Personal information
- Date of birth: 10 December 1953 (age 71)
- Place of birth: Stuttgart, West Germany
- Height: 1.83 m (6 ft 0 in)
- Position: Defender

Senior career*
- Years: Team / Apps / (Gls)
- 1972–1973: VfB Stuttgart II
- 1973–1977: SpVgg Ludwigsburg
- 1977–1978: FV Zuffenhausen
- 1978–1982: VfB Stuttgart II
- 1980–1982: VfB Stuttgart / 22 / (0)
- 1982–1984: SpVgg Unterhaching
- 1984–1985: TSV 1860 München / 7 / (0)
- 1985–1988: FV Zuffenhausen

Managerial career
- 1988–1991: SpVgg Ludwigsburg
- 1991–1993: SpVgg Unterhaching
- 1993–1994: SSV Reutlingen
- 1994–1995: VfR Pforzheim
- 1996–1998: VfB Stuttgart (co-trainer)
- 1999: VfB Stuttgart (caretaker)
- 1999–2001: VfB Stuttgart II
- 2001–2002: SpVgg Unterhaching
- 2003: Stuttgarter Kickers
- 2004–2009: VfB Stuttgart II
- 2009–2013: Germany U-21

= Rainer Adrion =

German footballer and manager

Rainer Adrion (born 10 December 1953) is a German football manager and former defender.

==Coaching career==

Adrion was head coach of SpVgg Unterhaching on two occasions. The first stint was from July 1991 to May 1993 and the second stint was from September 2001 to April 2002. Adrion went on to be the head coach at VfB Stuttgart II; managing them on three occasions.
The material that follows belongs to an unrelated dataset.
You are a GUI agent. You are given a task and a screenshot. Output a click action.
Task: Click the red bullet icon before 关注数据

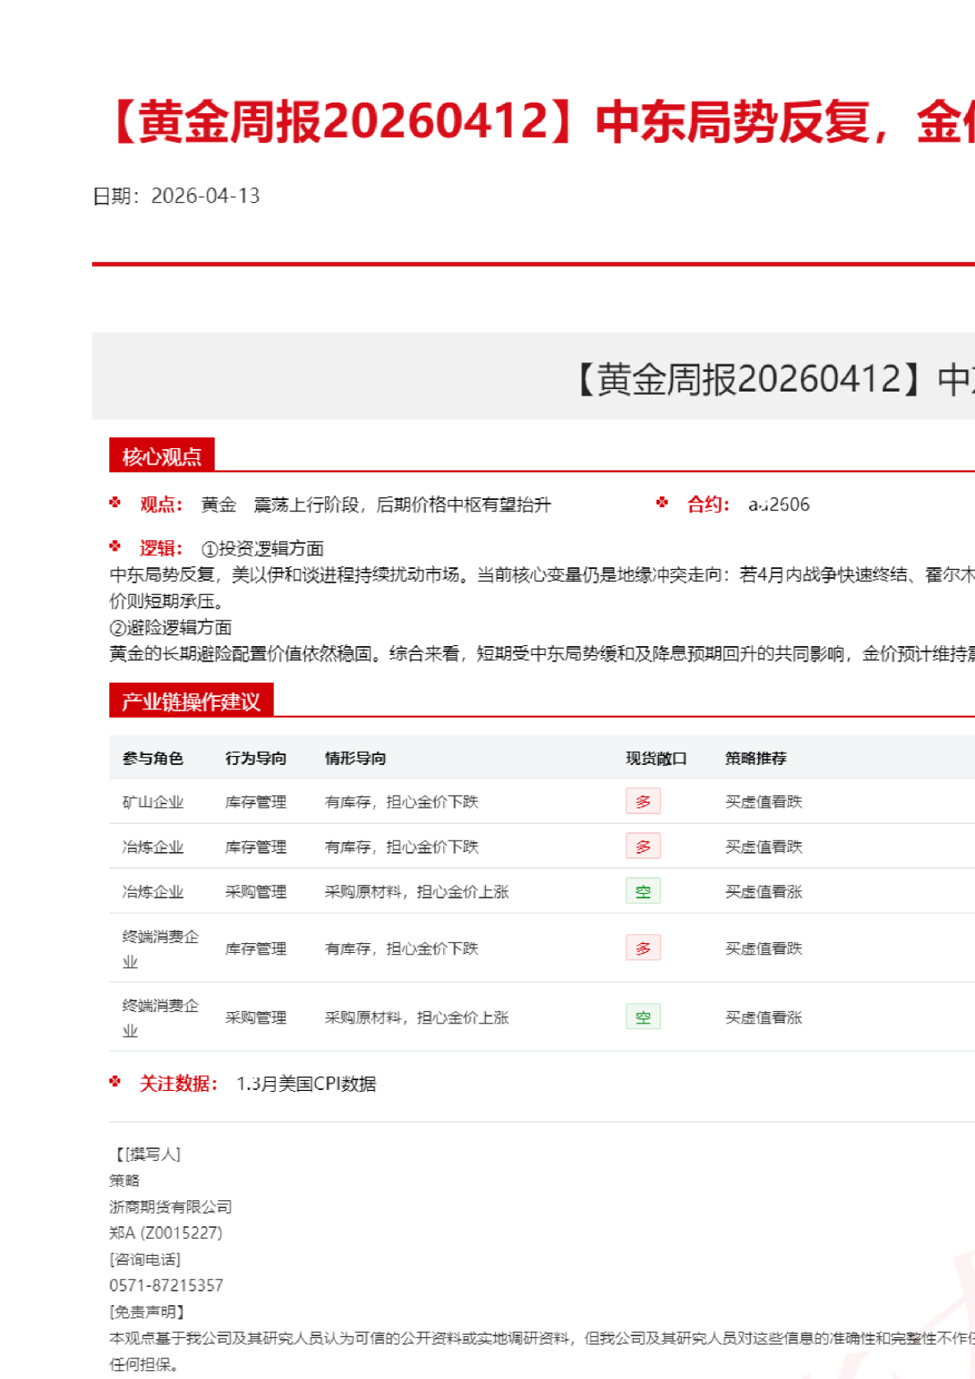point(115,1082)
The first stint started in January 1996. He was their head coach for them until he became head coach of the first team in December 1998. The third stint happened from June 2004 to June 2009 when he became the new head coach for the Germany U21 team. Then Adrion was head coach of VfB Stuttgart from December 1998 to May 1999. Adrion was winless in his last eight matches. He had two wins during his tenure. After his second spell at Unterhaching, Adrion became head coach at Stuttgarter Kickers from March 2003 to October 2003. Adrion became the new head coach for the Germany U21 team in June 2009. He was sacked in June 2013 after failing to get out of the group stage of the European Championship.

===Coaching record===

| Team | From | To | Record |  |  |  |  |  |
| G | W | D | L | Win % | Ref. |
| SpVgg Unterhaching | 1 July 1991 | 10 May 1993 | 77 | 34 | 24 | 19 | 044.16 |  |
| VfB Stuttgart II | 1 January 1996 | 28 December 1998 | 90 | 54 | 23 | 13 | 060.00 |  |
| VfB Stuttgart | 28 December 1998 | 3 May 1999 | 11 | 2 | 6 | 3 | 018.18 |  |
| VfB Stuttgart II | 1 July 1999 | 13 September 2001 | 76 | 30 | 26 | 20 | 039.47 |  |
| SpVgg Unterhaching | 13 September 2001 | 2 April 2002 | 25 | 7 | 6 | 12 | 028.00 |  |
| Stuttgarter Kickers | 10 March 2003 | 27 October 2003 | 26 | 8 | 8 | 10 | 030.77 |  |
| VfB Stuttgart II | 16 June 2004 | 1 June 2009 | 174 | 70 | 46 | 58 | 040.23 |  |
| Total |  |  | 479 | 205 | 139 | 135 | 042.80 | — |

==Personal==
Adrin has two sons, Benjamin is a former footballer, currently journalist of the Magazin "VIVA St. Pauli" and his second son Nico is also professional footballer.